Tuesday, April 06, 2010

Arms Control...of Sorts



While I'm a fan of disarmament the recent agreement between the U.S. and the Russian Federation does stretch a few concepts particularly the difference between bombs and bombers as noted by the Federation of American Scientists:

"The treaty does not even approach territory that would call for a fundamental rethinking of how we deploy our nuclear weapons. As the military would say, the treaty protects the force structure. That is, we will still have a triad of bombers and both land-based and sea-based ballistic missiles, another obsolete artifact of the Cold War that dates back to fears of a disarming first strike from the Soviet Union (and inter-Service competition). Even Air Force advocacy groups such as the Mitchell Institute have considered eliminating the nuclear mission for the manned bomber and moving from a triad to a dyad of land- and sea-based missiles. In fact, the treaty contains a peculiar counting rule that increases the importance of bombers: each bomber counts only as one nuclear bomb although the B-52 can carry 20 nuclear-armed cruise missiles and the Russian bombers, for example the Backfire and Blackjack, have similar payloads. If we define corn as a type of tree, then suddenly Iowa would be covered in forests. If we define a bomber with 20 bombs as a single bomb, then suddenly we get a substantial reduction in the nuclear of weapons. (Hans discusses the numbers in more detail.) This rule reportedly resulted from Russia’s refusal to allow the necessary on-site inspections at its bomber bases but it creates an important caveat on any claim of “reductions.”
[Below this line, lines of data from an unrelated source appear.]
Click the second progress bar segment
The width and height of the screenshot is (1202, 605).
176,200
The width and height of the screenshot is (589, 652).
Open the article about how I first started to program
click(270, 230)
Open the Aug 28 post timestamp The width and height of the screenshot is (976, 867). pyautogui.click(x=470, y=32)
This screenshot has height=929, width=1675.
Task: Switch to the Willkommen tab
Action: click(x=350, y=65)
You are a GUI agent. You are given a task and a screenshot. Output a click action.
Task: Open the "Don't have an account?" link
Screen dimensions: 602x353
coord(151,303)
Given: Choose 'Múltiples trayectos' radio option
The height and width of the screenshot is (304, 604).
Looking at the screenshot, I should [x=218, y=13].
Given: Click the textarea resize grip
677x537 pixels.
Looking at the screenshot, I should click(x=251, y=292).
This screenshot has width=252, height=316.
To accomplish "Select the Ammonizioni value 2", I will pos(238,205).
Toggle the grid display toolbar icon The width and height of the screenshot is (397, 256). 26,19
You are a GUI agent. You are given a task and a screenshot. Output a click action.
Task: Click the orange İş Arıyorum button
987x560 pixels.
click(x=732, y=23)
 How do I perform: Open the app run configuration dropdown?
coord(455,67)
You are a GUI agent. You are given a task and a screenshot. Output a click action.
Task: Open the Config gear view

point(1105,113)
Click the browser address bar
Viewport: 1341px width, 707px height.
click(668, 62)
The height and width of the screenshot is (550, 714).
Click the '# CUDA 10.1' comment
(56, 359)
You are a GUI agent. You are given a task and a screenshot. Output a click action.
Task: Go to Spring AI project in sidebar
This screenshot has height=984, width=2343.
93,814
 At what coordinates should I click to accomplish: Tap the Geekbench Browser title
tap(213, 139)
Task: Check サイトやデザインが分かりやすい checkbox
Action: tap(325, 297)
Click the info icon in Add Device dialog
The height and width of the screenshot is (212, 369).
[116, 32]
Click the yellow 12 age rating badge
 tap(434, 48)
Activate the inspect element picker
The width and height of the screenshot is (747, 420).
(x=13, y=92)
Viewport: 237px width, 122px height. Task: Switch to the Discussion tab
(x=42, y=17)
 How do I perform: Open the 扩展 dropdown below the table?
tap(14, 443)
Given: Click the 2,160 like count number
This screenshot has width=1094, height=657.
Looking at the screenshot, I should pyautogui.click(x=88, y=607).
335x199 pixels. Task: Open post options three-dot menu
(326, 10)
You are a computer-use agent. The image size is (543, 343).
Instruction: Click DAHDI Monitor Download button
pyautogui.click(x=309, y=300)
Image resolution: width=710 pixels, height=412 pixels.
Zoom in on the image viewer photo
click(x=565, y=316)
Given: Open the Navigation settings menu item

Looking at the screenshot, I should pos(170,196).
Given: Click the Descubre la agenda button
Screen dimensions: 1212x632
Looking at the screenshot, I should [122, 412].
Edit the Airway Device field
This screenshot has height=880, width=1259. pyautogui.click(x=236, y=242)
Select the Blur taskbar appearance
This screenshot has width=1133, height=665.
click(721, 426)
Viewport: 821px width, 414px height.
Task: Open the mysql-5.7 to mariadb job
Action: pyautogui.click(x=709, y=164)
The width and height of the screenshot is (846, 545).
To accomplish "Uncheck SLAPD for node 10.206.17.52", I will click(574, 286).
Meanwhile Pavel Podvig at the Russian Strategic Nuclear Forces Blog gives the Russian take on the same issue:


"The way the United States and Russia will be counting bombers in New START has raised some questions about the treaty - the change in counting rules in effect means that neither side would have to make any substantial cuts to comply with the new treaty. (See the projections I published earlier and Hans Kristensen's analysis.)

The United States said that it was ready to count bombers with their actual weapons load, but Russia objected to the transparency provisions that this arrangement would entail. This is not the first time Russia gets a bad rap for resisting transparency, but I don't think this is the case here. As Hans Kristensen noted, they could have counted each bomber as carrying, say, ten warheads. No transparency is needed for that.

Another possible reason for Russia's position on bombers is that if they were counted with their real weapons load, the United States would have to find some other place to cut 400 warheads. Most likely this would have been done primarily by "downloading" SLBMs. The problem with this, of course, is that it would increase the U.S. "upload potential" - the ability to quickly bring the warheads back.

Whether or not that was the real reason and regardless of whether the concerns about the upload potential are justified, Russia appears to have been consistent in pushing for lower number of launchers and, if that is not possible, for keeping the warhead limit relatively high to avoid increasing the upload potential. We know now, for example, that it was Russia that insisted on putting 1675 into the "1500-1675" range agreed in Moscow in July 2009.

Whatever the real Russia's reasons, I am sympathetic to its position - reducing the number of warheads just by offloading them from missiles and keeping the capability to bring them back intact is not real reductions. Nuclear weapon states have to be held accountable for their nuclear-capable launchers as well At the time, I suggested keeping the old START count in place to do just that and it looks like the New START treaty will be able to do it to some extent.

As for the bombers, I'm not sure that Russia gained anything in particular there. We get better accountability for launchers, but leave quite a few warheads unaccountable. One can argue that Russia may be more worried about SLBMs than about bombers - it may well be the case. In any event, I don't think that the trick with bomber count weakens the treaty."